I know this because something suddenly occurred to me this week. McCain's opponent in the U.S. Presidential race, Barack Obama, is poised to cause an American youth-quake, a national eruption of the youth vote.

This is what might sink McCain on November 4.

Three weeks ago in Pennsylvania, the state that McCain has decided to turn into the "basket for all his eggs" because Obama has run him out of all other competitive states, some 50,000 youth swarmed a free Bruce Springsteen concert.

An online magazine, Philly.com told it this way: Springsteen had pounded through his second song as though his acoustic guitar was a pickax, then handed it off to an assistant. The rocker in rolled-up plaid sleeves slung another guitar over his shoulder and tossed out a raspy line that made clear to the wildly cheering youth how he feels about Barack Obama.

"We tried this four years ago," he yelled out. "This time we're winning." The crowd roared their approval.

"I don't know about you," the rock star continued, "but I want my house back, I want my America back, and I want my country back."

He had their attention. So he let out Obama's signature track that belts out on thunderous speakers each time the candidate romps onto a campaign stage, The Rising.

A huge part of Obama voters have been registered using such youth-drawing concerts.

Obama's youthfulness, transcendence of race and coolness have awakened the sleeping giant of the youth vote, Newsweek wrote this week.

Maggie, a student at Bradley University in Illinois, works nights. And on Saturdays, instead of sleeping in, she gets in her car and drives three hours to neighbouring Iowa to hunt votes for Obama, said Newsweek.

Kuehler, another student, pays her own petrol to Iowa and forks out $15 for doughnuts for the kids she recruits to knock on doors for Obama.

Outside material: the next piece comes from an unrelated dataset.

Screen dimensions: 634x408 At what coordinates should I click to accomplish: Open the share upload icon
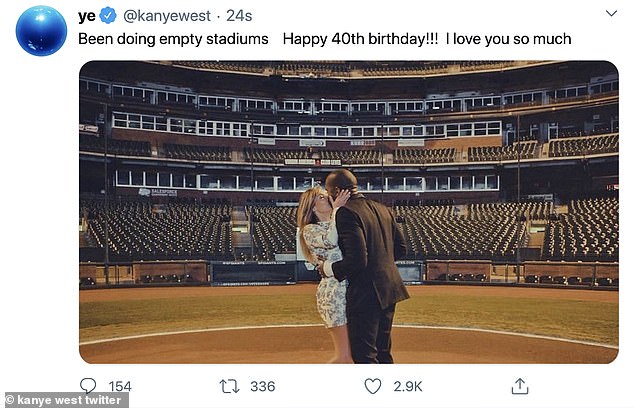(520, 386)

Yet another Illinois student told Newsweek that her father, a Republican, was so taken by Obama that early in the primaries, when she backed John Edwards, he flew her to New Hampshire to attend an Obama rally. Now she's firmly on the Obama train.

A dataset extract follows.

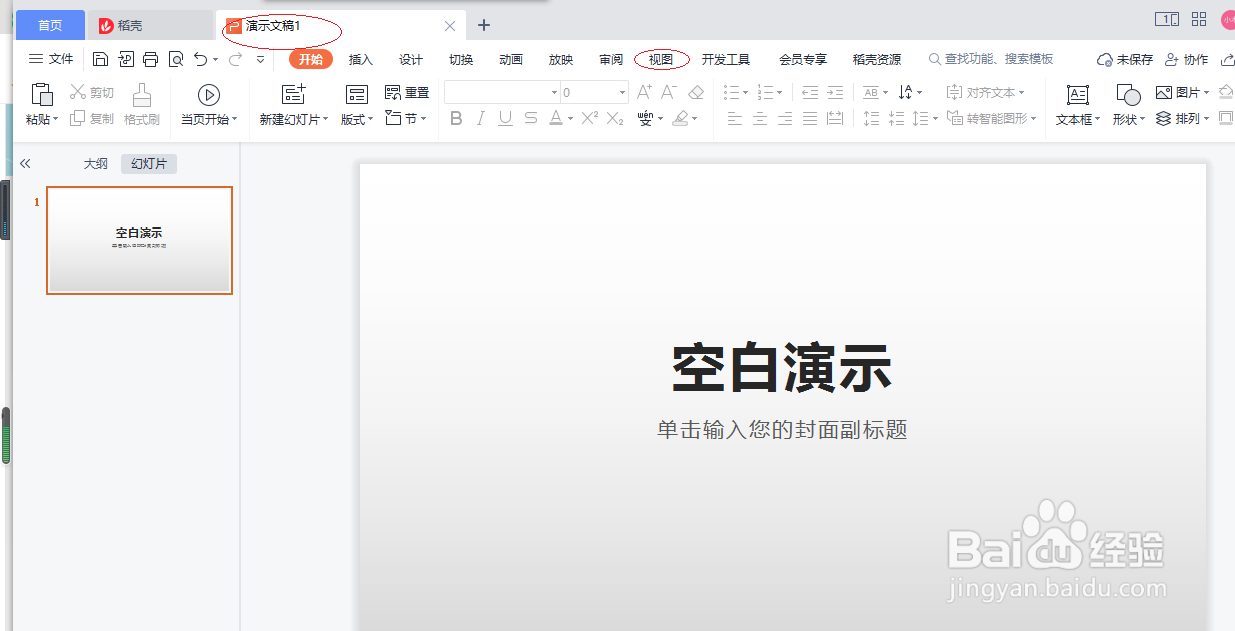Select slide 1 thumbnail in the panel
The height and width of the screenshot is (631, 1235).
click(x=139, y=240)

Pollsters tell us that Obama is now 10 points ahead of McCain among likely voters. But pollsters gather their statistics on home land lines.

What if all the unlikely voters, the students with cell phones who elude pollsters, show up on Election Day? What would we call that? Youth-quake.

***
This is to the readers who didn't quite get my drift last week.

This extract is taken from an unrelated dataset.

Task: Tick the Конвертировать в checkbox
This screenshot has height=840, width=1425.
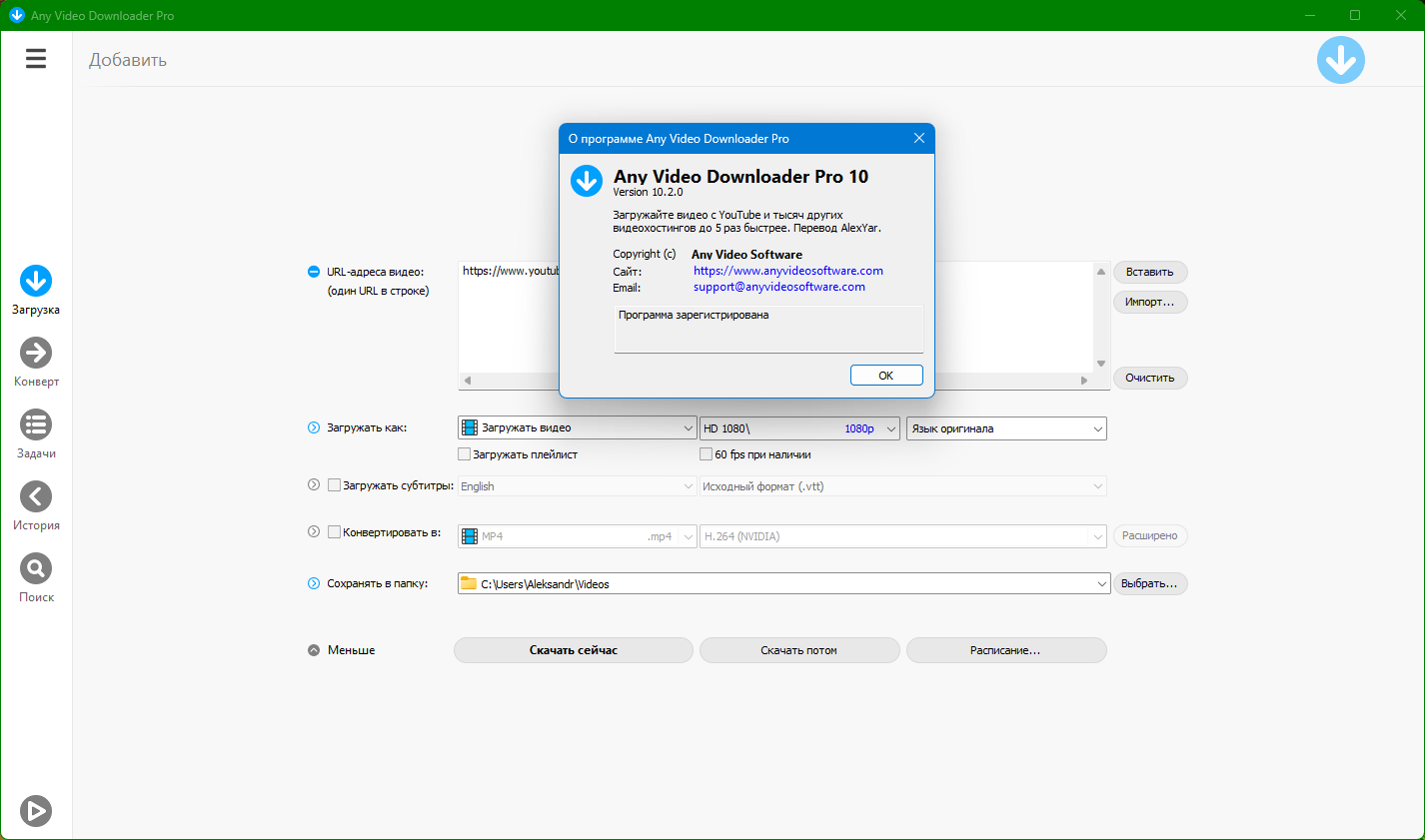Action: click(x=335, y=532)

Because Obama appears driven by his father's acclaimed intellect and ambition and because he appears singularly determined to make up for his father's flaws, Barack is his father's son.

Two particular traits of Obama Sr that the son appears determined to avoid are overconfidence and arrogance. It is easy to see how both could happen to Junior.

Look, the man is as high up as pride can get anyone. Four years ago no one knew of Obama, so to speak. Now a T-shirt with his face on a dingy street in Old Town Mombasa gets people started.

The son of a goat herder from Kogelo whose granny still has no electricity and running water now has a jet with his name on it.

Pressmen who travel with him in the Boeing 757 describe it as a sleek and compact machine with an office-like private suite in the front for the candidate and his top aides.

When his plane hits the runway and he shuffles from his seat to head for the door, a team of Secret Service agents scramble to secure his path and those outside freeze just about anything moving in his part of town.

When in September he went to Denver to accept his party's nomination for president and four potheads confessed to wanting to assassinate him, Secret Service sealed even the airspace above Renegade, their codename for the candidate.

Who could help this getting into his head?

Whenever Obama is doing well in the polls, a spring gets into his walk and a little cockiness comes about him.

This week he told Indiana that he was beginning to feel a righteous wind at his back. Well, that's the Luo blood in him, if you listen to Kenyan stereotypes.

But when he visited Israel in July, Obama went to the Western Wall and according to tradition inserted a prayer into a crack.

Later we learned that some nut pulled out his prayer and that it got the media. Obama had begged God not to let power get to his head.

Here is the deal. The list of role models for Kenyan youth is terribly short. But they could borrow a leaf from John F. Kennedy's daughter, Caroline.

At Denver, Caroline said, "I've never had someone inspire me the way people tell me my father inspired them. But I do now: Barack Obama!"

The writer is a lecturer of journalism at the United States International University, Nairobi.